LISTED ENTRIES:
begin

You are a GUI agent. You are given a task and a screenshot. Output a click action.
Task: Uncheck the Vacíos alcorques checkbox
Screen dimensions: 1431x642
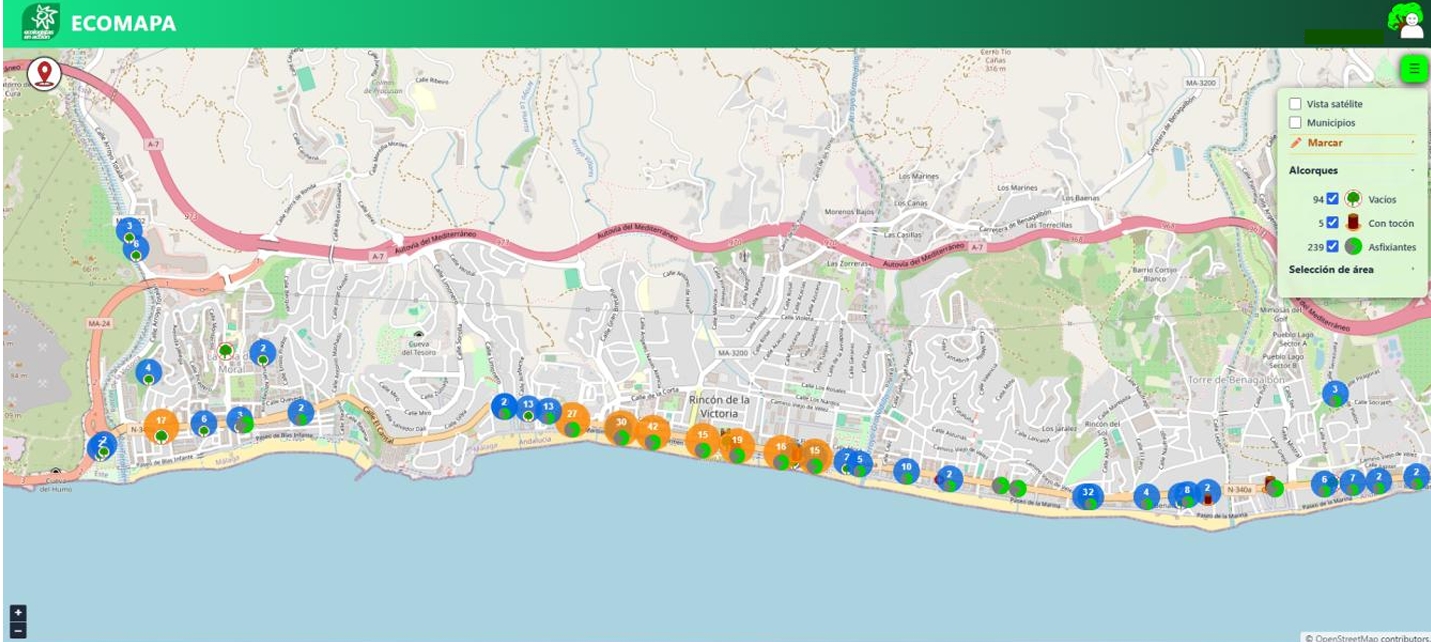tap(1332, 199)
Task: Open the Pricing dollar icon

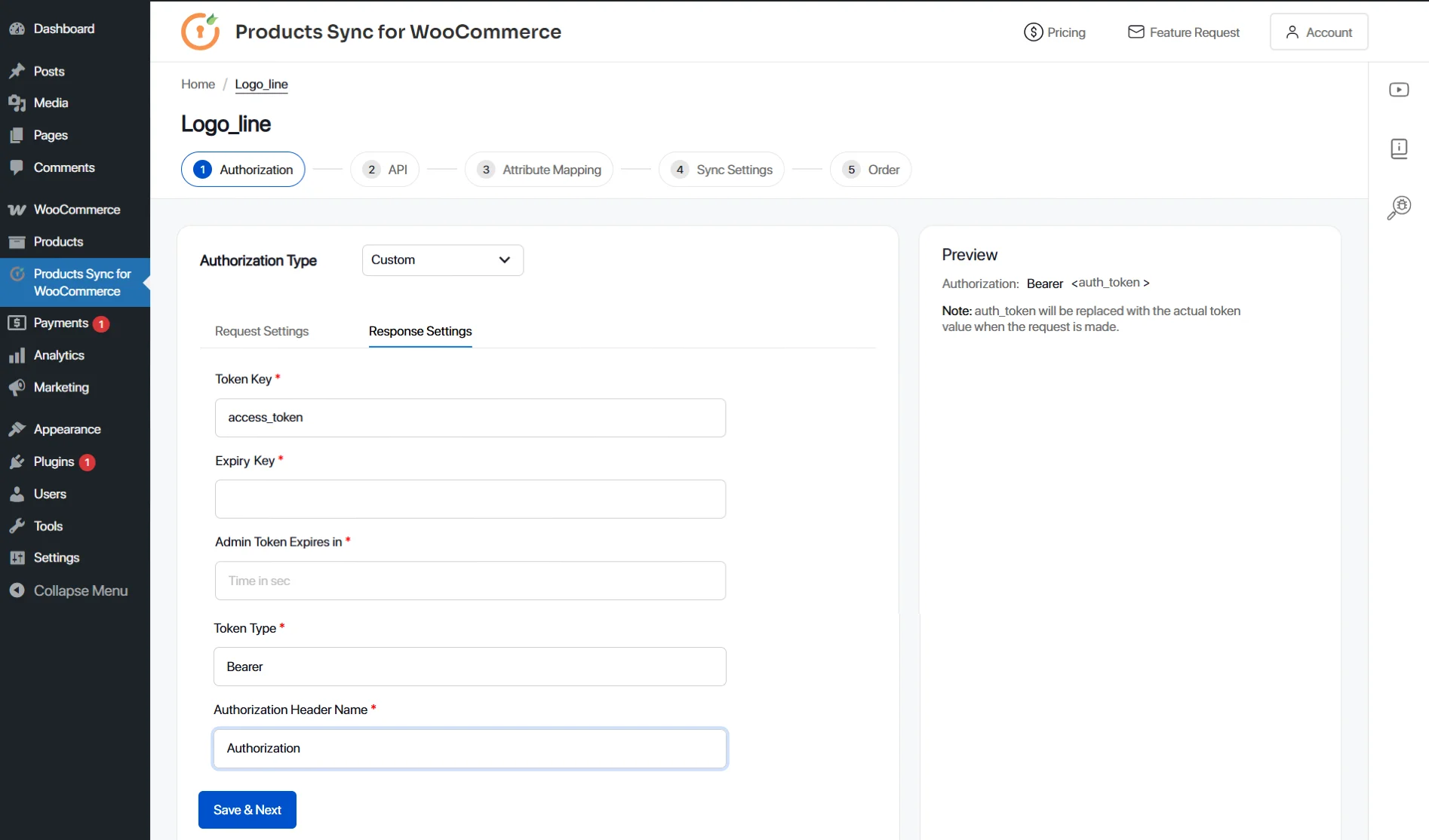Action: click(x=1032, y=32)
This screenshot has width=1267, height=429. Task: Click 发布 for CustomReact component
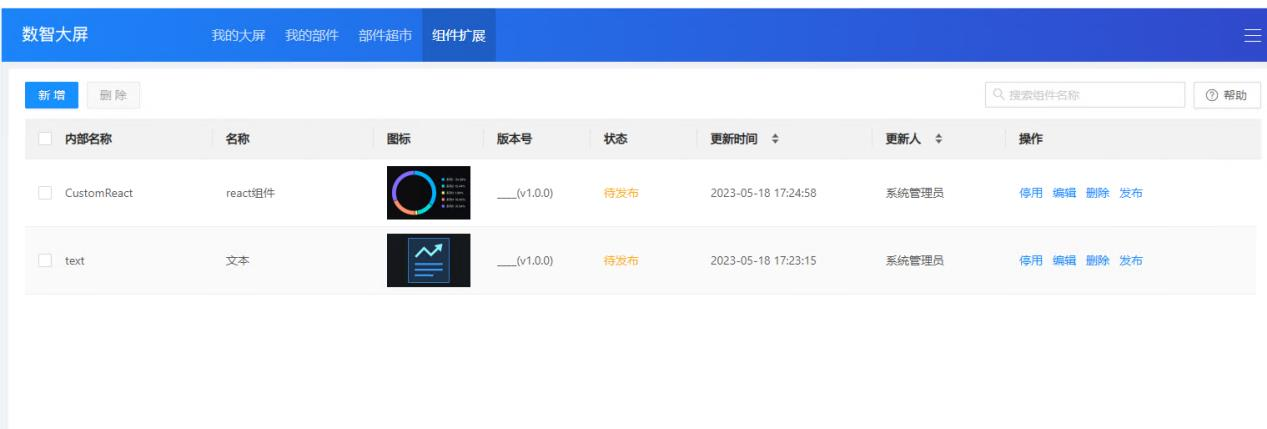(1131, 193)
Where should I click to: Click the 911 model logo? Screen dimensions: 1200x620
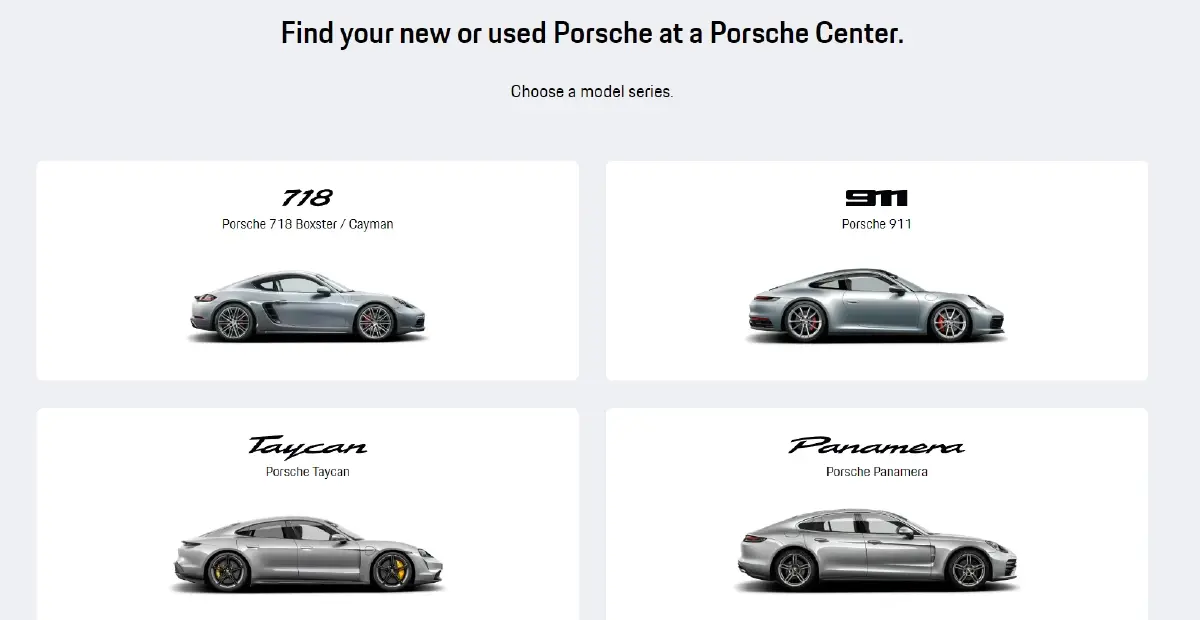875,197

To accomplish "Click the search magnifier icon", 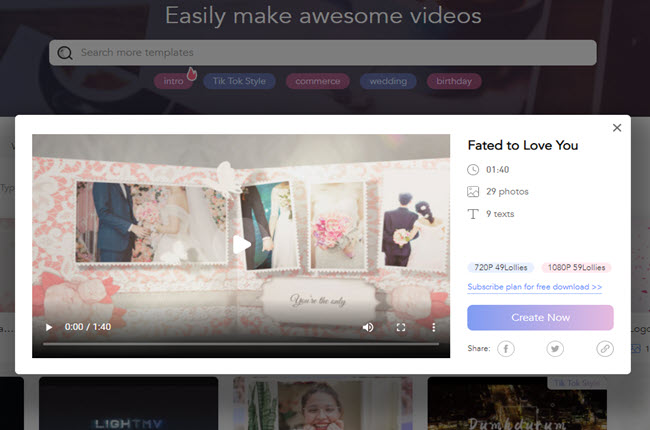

end

STATED GOAL:
Copy out all the records above, changing each "Screen dimensions" to "Display size" and keeping everything else the same. Leave the pictures out of your copy.

SOLVED EXERCISE:
You are a GUI agent. You are given a task and a screenshot. Output a click action.
Task: Uncheck the Vacíos alcorques checkbox
Display size: 1431x642
tap(1332, 199)
Task: Open the Pricing dollar icon

Action: click(x=1032, y=32)
This screenshot has width=1267, height=429. Task: Click 发布 for CustomReact component
(1131, 193)
Where should I click to: Click the 911 model logo? Display size: 1200x620
875,197

To accomplish "Click the search magnifier icon", 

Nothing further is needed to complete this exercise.